Ekonomi Syariah dan Perlindungan Buruh
Sadeeq (1992) menyebutkan beberapa ketentuan yang akan menjamin diperlakukannya tenaga kerja secara manusiawi. Ketentuan-ketentuan tersebut adalah: (1) Hubungan antara majikan (musta’jir) dan buruh (ajir) adalah man to man brotherly relationship, yaitu hubungan persaudaraan. (2) Beban kerja dan lingkungan yang melingkupinya harus memperhatikan nilai-nilai kemanusiaan. Seperti yang telah diutarakan, manusia tidak sama dengan barang modal. Manusia membutuhkan waktu untuk istirahat, sosialisasi, dan yang terpenting adalah waktu untuk ibadah. (3) Tingkat upah minimum harus mencukupi bagi pemenuhan kebutuhan dasar dari para tenaga kerja.
Implementasi nilai-nilai kemanusiaan dalam penentuan upah yang islami dapat berasal dari dua sumber. Yakni (1) Musta’jir, dan (2) Pemerintah. Musta’jir yang beriman akan menerapkan nilai-nilai kemanusiaan dalam penentuan upah bagi ajirnya. Termasuk dalam nilai kemanusiaan adalah unsur adil. Kemudian, Dalam mekanisme penetapan upah, Islam menjelaskan adanya dua prinsip dasar yaitu : pertama, Upah yang diberikan harus sebanding dengan kualitas kerja atau profesionalisme pekerja dan nilai manfaat yang dihasilkan. Kedua, Upah yang diberikan harus melebihi batas minimum kebutuhan pokok buruh, yang tidak hanya berpedoman kepada UMP/UMR semata.
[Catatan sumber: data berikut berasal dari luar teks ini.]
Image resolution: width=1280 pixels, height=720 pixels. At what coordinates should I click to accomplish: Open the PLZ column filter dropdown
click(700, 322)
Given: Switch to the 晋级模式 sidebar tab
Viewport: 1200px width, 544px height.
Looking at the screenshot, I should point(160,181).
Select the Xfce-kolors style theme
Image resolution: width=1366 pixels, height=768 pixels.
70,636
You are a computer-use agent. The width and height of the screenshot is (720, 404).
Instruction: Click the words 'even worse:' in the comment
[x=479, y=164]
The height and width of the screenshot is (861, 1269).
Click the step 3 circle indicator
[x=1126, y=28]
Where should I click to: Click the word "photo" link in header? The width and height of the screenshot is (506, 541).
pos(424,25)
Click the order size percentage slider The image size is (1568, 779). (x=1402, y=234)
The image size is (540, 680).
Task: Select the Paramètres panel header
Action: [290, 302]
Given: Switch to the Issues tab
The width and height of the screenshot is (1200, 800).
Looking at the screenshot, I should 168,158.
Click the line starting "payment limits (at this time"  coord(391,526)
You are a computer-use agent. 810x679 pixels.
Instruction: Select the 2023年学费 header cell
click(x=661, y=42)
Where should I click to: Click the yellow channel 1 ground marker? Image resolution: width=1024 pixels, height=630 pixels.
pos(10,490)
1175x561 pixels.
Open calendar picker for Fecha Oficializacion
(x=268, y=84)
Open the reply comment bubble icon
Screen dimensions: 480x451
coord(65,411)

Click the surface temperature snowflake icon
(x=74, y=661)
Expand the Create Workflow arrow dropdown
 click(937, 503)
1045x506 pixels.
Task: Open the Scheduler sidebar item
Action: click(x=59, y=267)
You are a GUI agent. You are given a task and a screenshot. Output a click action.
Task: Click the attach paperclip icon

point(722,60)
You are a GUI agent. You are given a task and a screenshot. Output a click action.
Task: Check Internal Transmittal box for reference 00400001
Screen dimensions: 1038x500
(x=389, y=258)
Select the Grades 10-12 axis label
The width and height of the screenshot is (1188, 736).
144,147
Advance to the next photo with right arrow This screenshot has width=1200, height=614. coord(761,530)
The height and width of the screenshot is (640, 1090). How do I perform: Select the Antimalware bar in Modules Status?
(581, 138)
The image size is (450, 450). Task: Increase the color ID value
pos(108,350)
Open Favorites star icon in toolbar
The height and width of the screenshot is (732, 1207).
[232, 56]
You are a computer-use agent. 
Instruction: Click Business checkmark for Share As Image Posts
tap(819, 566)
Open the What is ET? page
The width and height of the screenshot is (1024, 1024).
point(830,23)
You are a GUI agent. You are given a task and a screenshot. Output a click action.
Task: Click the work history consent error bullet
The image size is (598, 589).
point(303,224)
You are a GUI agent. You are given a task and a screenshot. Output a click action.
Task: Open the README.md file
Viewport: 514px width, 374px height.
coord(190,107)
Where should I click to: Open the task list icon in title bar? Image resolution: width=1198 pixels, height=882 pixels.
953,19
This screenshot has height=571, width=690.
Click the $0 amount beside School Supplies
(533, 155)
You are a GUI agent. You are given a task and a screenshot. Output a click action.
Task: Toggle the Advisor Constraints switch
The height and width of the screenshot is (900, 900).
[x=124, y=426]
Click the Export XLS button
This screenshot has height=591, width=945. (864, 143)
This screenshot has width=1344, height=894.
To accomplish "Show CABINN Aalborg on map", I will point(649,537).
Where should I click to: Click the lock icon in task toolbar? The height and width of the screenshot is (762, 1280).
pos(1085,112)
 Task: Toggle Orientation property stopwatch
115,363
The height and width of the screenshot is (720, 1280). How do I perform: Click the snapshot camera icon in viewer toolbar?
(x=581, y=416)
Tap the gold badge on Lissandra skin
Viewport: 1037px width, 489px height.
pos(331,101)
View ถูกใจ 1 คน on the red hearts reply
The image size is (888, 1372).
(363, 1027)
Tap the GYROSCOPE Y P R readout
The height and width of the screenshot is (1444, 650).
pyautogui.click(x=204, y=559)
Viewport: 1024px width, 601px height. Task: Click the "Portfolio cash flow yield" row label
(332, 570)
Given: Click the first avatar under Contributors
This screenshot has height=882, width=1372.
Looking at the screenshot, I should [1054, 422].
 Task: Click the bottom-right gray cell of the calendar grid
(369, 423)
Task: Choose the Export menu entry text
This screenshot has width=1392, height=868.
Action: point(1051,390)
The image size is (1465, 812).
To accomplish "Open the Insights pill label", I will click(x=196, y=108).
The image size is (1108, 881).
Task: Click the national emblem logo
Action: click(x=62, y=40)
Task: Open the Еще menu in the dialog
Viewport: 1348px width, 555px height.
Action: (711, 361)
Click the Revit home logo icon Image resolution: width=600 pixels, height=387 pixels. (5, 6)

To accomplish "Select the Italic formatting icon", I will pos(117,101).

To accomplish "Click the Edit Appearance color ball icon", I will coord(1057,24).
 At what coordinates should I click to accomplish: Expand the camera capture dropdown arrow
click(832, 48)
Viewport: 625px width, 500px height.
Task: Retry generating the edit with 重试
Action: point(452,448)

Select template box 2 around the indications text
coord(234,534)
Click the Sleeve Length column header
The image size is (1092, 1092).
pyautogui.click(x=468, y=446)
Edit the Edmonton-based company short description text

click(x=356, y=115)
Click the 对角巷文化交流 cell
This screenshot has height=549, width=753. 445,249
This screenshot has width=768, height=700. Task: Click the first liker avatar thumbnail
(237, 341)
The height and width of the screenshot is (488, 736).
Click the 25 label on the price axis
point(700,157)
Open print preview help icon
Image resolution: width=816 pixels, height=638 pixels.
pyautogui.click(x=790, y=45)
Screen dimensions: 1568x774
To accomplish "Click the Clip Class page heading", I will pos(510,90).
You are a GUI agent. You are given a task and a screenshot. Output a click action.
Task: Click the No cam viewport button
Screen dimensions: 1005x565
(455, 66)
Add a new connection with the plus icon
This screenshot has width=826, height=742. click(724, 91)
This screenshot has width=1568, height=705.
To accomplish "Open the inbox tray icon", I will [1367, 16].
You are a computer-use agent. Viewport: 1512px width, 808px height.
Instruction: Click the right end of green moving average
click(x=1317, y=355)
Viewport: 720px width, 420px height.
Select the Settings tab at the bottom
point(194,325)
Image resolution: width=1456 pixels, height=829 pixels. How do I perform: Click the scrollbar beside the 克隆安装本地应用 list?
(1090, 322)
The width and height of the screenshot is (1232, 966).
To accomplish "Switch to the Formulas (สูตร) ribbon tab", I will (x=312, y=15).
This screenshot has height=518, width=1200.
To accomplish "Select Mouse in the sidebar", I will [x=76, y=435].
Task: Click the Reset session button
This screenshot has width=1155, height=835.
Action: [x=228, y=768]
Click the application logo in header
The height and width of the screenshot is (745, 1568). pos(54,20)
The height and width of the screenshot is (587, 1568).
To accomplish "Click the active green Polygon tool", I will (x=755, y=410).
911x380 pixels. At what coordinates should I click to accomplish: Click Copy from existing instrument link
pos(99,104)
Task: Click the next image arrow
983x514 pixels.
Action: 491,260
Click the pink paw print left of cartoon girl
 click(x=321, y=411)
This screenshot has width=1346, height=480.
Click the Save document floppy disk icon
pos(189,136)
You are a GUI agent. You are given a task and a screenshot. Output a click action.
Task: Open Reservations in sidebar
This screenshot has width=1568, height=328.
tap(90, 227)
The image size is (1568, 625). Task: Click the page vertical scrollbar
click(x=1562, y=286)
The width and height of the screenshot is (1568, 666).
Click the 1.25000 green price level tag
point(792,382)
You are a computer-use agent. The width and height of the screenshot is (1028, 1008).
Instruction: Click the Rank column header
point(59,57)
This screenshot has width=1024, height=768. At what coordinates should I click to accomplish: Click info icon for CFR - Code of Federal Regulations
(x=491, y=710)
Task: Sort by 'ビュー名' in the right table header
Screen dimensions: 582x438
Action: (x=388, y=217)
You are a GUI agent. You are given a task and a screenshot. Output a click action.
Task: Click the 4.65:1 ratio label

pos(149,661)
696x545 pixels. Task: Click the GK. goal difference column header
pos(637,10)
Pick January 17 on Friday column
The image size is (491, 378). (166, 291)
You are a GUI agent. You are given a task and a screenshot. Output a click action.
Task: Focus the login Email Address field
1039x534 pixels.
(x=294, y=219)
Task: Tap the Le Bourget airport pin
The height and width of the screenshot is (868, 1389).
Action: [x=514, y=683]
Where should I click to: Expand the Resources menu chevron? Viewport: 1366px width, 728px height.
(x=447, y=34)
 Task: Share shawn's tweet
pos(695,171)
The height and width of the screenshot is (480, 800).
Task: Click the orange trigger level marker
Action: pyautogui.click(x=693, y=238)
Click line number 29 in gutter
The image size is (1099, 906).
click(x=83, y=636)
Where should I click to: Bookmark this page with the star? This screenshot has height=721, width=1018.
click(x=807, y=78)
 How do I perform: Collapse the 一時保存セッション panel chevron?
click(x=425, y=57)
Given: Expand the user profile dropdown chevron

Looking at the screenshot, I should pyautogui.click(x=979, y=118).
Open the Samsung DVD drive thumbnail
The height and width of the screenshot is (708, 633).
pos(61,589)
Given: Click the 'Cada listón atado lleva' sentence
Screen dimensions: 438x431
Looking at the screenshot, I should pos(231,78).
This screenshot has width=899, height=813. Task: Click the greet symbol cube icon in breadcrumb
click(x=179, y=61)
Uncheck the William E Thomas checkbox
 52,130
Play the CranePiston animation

Selain itu, pemberian hak-hak kemanusiaan lainnya adalah memberikan hak-hak cuti para buruh, memberikan pesangon sesuai masa pengabdian ketika memasuki masa pensiun di perusahaan tempatnya bekerja, memberikan jaminan masa depan pendidikan anak-anak para buruh oleh pemerintah dan juga perusahaan, memberikan upah terhadap kelebihan jam kerja yang proporsional. Setidaknya, uraian singkat ini, dapat memberikan satu gambaran bagaimana memanusiawikan kaum buruh, agar lebih dihargai kinerja mereka, dan tidak dieksploitasi yang secara tidak langsung diperbudak oleh para kapitalis-borjuis.